With this in mind, Brookings and the Modernizing Foreign Assistance Network (MFAN) recently held a public discussion on aid transparency. The discussion was built around a new paper by the Millennium Challenge Corporation (MCC) setting out the organization’s experiences in implementing aid transparency.

We were fortunate to host a panel comprising the key transparency experts in four of the lead organizations—Aleem Walji (World Bank), John Adams (U.K. Department for International Development (DFID)), Theo van de Sande (Netherlands Ministry of Foreign Affairs (MinBuZa)), and Beth Tritter (MCC). For context, in the 2014 Aid Transparency Index, DFID scored second, MCC third, the World Bank seventh, and MinBuZa 19th (out of a total of 68 agencies surveyed).

The session focused on two fundamental aspects of transparency: the value proposition for transparency, and the obstacles and incentives to implementation—the “why” and “how” of aid transparency.

Why Do We Care About Aid Transparency?

The fact that transparency promotes accountability is the most common understanding as to why transparency is important.
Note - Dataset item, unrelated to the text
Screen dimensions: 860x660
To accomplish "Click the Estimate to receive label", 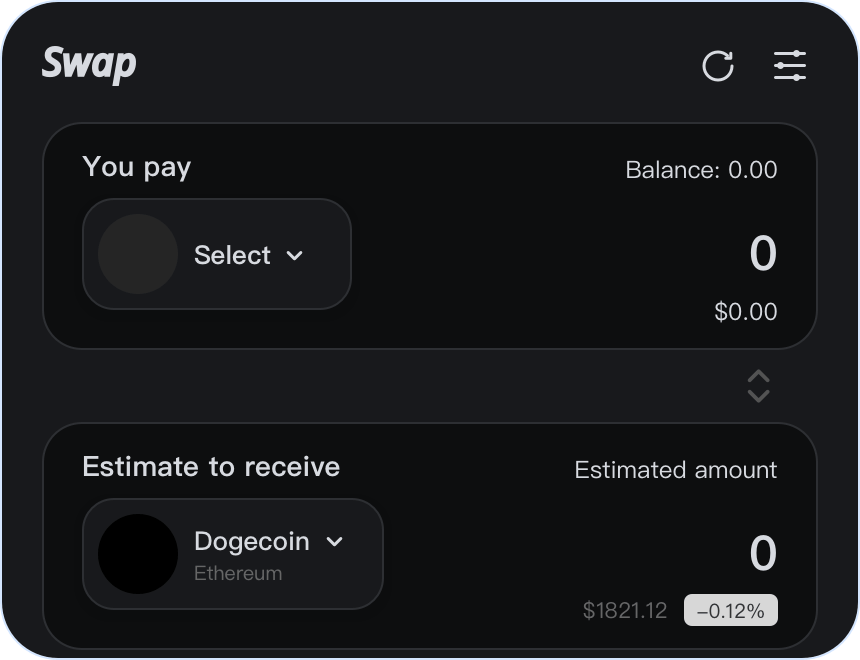I will coord(211,467).
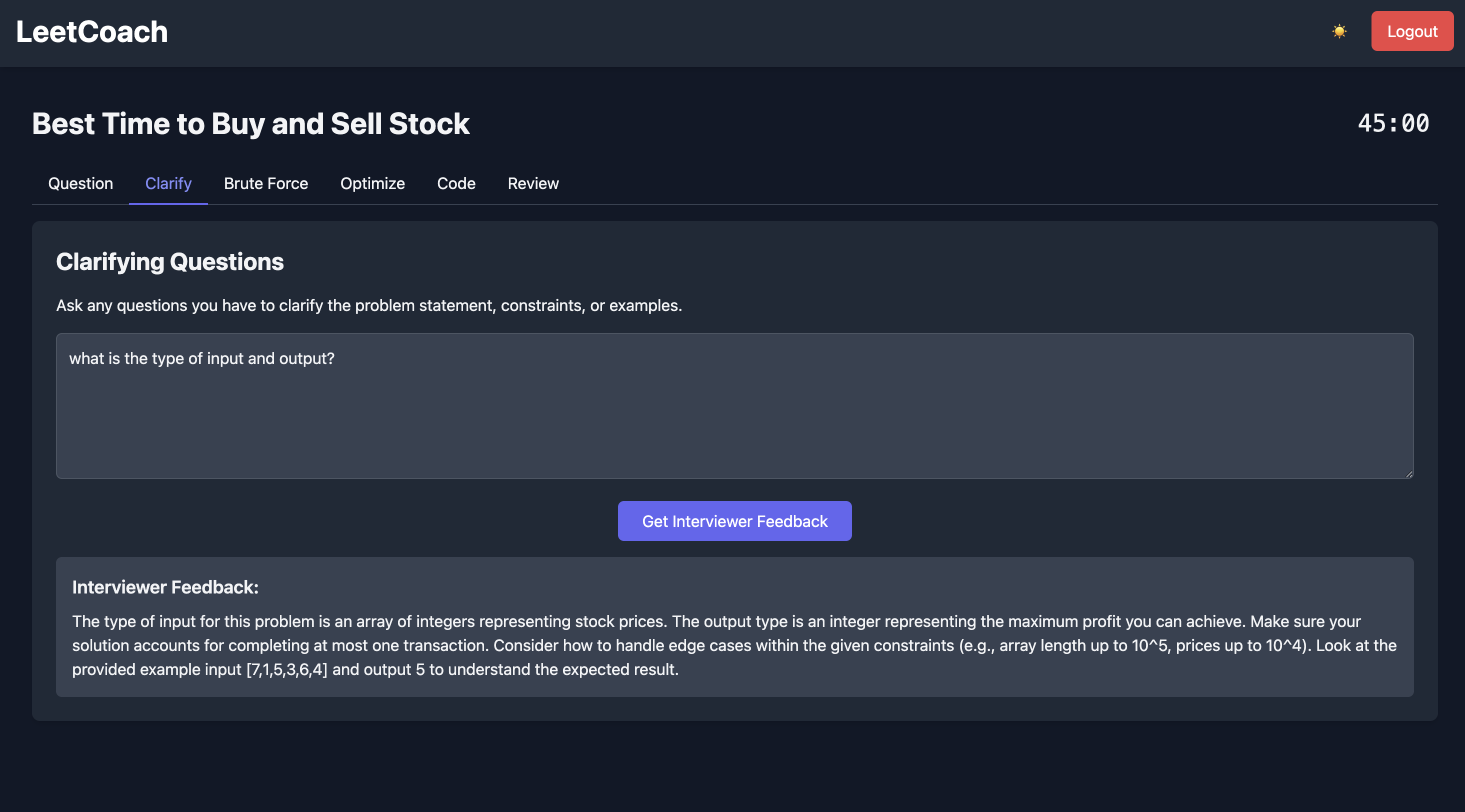Log out using the red Logout button
Image resolution: width=1465 pixels, height=812 pixels.
point(1412,32)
In development work there are multiple sets of stakeholders to be accountable to, including taxpayers, implementing partners, recipient country governments and citizens, and the agency itself.

Transparency facilitates donor accountability to the most immediate stakeholders by providing taxpayers with information that reveals what the agency is doing and how well it is doing it. Public oversight is most often conducted by researchers, the media, and the legislature. Several of the panelists noted that making data public provides stakeholders—they had in mind the press and parliamentarians—with information that is readily accessible and conveys how assistance is used, allowing them to better appreciate both the specifics and broader context of aid provision, and thereby creating a more supportive environment for assistance.

Increasingly, however, donors are coming to understand that they also are accountable to intended beneficiaries in recipient countries. This same information allows beneficiaries and stakeholders in recipient countries to assess the use of assistance, except that local stakeholders need a greater level of detail about project implementation.

Not only does making data available allow citizens to hold donors accountable, it provides an incentive for donor organizations to hold themselves accountable as they know that what they do and how they make decisions can be reviewed by the public.

Transparency can contribute to better decision-making. It provides information on what agencies are doing so outside experts and stakeholders are more knowledgeable and can provide better informed input. MCC, for example, makes public both the data it uses to determine country eligibility and the results from crunching that data, so anyone can use the same data to check the results and provide feedback. When implemented in a truly open fashion, outside input can produce better informed decisions.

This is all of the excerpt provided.